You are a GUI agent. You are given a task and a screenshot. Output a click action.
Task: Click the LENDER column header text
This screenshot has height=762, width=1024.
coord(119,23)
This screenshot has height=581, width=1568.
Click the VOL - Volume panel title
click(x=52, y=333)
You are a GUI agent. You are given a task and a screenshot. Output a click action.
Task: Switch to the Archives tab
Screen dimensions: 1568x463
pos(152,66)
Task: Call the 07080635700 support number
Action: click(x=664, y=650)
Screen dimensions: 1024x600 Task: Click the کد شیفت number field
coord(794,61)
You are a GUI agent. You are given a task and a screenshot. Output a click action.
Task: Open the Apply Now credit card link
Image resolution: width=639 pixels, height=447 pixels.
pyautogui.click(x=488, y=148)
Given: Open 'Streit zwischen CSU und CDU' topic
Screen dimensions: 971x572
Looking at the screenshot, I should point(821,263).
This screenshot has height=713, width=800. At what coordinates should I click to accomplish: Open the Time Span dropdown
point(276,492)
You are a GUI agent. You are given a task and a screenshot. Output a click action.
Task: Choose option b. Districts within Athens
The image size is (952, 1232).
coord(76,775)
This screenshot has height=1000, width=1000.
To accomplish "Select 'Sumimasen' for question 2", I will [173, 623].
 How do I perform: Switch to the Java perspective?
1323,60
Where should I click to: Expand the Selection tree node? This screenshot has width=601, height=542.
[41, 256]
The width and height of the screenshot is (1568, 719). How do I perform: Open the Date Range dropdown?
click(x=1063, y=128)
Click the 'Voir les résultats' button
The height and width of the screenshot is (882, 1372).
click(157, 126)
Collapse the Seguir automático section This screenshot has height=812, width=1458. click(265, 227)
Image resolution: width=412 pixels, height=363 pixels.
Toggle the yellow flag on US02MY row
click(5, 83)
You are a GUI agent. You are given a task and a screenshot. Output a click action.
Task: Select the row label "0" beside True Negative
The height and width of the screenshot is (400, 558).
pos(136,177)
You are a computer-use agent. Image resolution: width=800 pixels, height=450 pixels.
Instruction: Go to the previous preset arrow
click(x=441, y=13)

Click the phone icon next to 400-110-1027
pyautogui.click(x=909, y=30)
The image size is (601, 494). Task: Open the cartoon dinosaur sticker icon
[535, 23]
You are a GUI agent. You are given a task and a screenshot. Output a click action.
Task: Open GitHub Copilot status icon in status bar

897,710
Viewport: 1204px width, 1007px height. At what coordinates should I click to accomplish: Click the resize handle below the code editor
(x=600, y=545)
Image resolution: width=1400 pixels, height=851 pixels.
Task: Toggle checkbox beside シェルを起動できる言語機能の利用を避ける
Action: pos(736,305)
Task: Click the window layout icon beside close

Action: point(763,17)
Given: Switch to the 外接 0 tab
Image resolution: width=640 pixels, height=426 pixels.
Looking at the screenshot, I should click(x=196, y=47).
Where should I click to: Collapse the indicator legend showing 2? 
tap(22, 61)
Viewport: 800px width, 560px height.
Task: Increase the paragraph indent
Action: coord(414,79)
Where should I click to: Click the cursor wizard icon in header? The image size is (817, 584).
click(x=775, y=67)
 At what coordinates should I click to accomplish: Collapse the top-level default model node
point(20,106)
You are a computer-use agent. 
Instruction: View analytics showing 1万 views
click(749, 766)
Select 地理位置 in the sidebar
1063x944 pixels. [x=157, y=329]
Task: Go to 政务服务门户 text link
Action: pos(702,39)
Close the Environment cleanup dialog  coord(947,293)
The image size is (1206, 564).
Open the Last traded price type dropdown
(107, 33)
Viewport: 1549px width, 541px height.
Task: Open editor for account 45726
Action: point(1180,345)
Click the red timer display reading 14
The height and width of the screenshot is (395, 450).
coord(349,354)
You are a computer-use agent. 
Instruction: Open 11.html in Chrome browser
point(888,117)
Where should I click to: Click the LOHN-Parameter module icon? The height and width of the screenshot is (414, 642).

○ ○ ○

Give back the material exactly as it is shown above.

You are a GUI agent. You are given a task and a screenshot. Output a click action.
Task: Click the LENDER column header text
This screenshot has height=762, width=1024.
coord(119,23)
This screenshot has height=581, width=1568.
Click the VOL - Volume panel title
click(x=52, y=333)
You are a GUI agent. You are given a task and a screenshot. Output a click action.
Task: Switch to the Archives tab
Screen dimensions: 1568x463
pos(152,66)
Task: Call the 07080635700 support number
Action: click(x=664, y=650)
Screen dimensions: 1024x600 Task: Click the کد شیفت number field
coord(794,61)
You are a GUI agent. You are given a task and a screenshot. Output a click action.
Task: Open the Apply Now credit card link
Image resolution: width=639 pixels, height=447 pixels.
pyautogui.click(x=488, y=148)
Given: Open 'Streit zwischen CSU und CDU' topic
Screen dimensions: 971x572
Looking at the screenshot, I should point(821,263).
This screenshot has height=713, width=800. At what coordinates should I click to accomplish: Open the Time Span dropdown
point(276,492)
You are a GUI agent. You are given a task and a screenshot. Output a click action.
Task: Choose option b. Districts within Athens
The image size is (952, 1232).
coord(76,775)
This screenshot has height=1000, width=1000.
To accomplish "Select 'Sumimasen' for question 2", I will [173, 623].
 How do I perform: Switch to the Java perspective?
1323,60
Where should I click to: Expand the Selection tree node? This screenshot has width=601, height=542.
[41, 256]
The width and height of the screenshot is (1568, 719). How do I perform: Open the Date Range dropdown?
click(x=1063, y=128)
Click the 'Voir les résultats' button
The height and width of the screenshot is (882, 1372).
click(157, 126)
Collapse the Seguir automático section This screenshot has height=812, width=1458. click(265, 227)
Image resolution: width=412 pixels, height=363 pixels.
Toggle the yellow flag on US02MY row
click(5, 83)
You are a GUI agent. You are given a task and a screenshot. Output a click action.
Task: Select the row label "0" beside True Negative
The height and width of the screenshot is (400, 558).
pos(136,177)
You are a computer-use agent. Image resolution: width=800 pixels, height=450 pixels.
Instruction: Go to the previous preset arrow
click(x=441, y=13)

Click the phone icon next to 400-110-1027
pyautogui.click(x=909, y=30)
The image size is (601, 494). Task: Open the cartoon dinosaur sticker icon
[535, 23]
You are a GUI agent. You are given a task and a screenshot. Output a click action.
Task: Open GitHub Copilot status icon in status bar

897,710
Viewport: 1204px width, 1007px height. At what coordinates should I click to accomplish: Click the resize handle below the code editor
(x=600, y=545)
Image resolution: width=1400 pixels, height=851 pixels.
Task: Toggle checkbox beside シェルを起動できる言語機能の利用を避ける
Action: pos(736,305)
Task: Click the window layout icon beside close

Action: point(763,17)
Given: Switch to the 外接 0 tab
Image resolution: width=640 pixels, height=426 pixels.
Looking at the screenshot, I should click(x=196, y=47).
Where should I click to: Collapse the indicator legend showing 2? 
tap(22, 61)
Viewport: 800px width, 560px height.
Task: Increase the paragraph indent
Action: coord(414,79)
Where should I click to: Click the cursor wizard icon in header? The image size is (817, 584).
click(x=775, y=67)
 At what coordinates should I click to accomplish: Collapse the top-level default model node
point(20,106)
You are a computer-use agent. 
Instruction: View analytics showing 1万 views
click(749, 766)
Select 地理位置 in the sidebar
1063x944 pixels. [x=157, y=329]
Task: Go to 政务服务门户 text link
Action: pos(702,39)
Close the Environment cleanup dialog  coord(947,293)
The image size is (1206, 564).
Open the Last traded price type dropdown
(107, 33)
Viewport: 1549px width, 541px height.
Task: Open editor for account 45726
Action: point(1180,345)
Click the red timer display reading 14
The height and width of the screenshot is (395, 450).
coord(349,354)
You are a computer-use agent. 
Instruction: Open 11.html in Chrome browser
point(888,117)
Where should I click to: Click the LOHN-Parameter module icon? The height and width of the screenshot is (414, 642).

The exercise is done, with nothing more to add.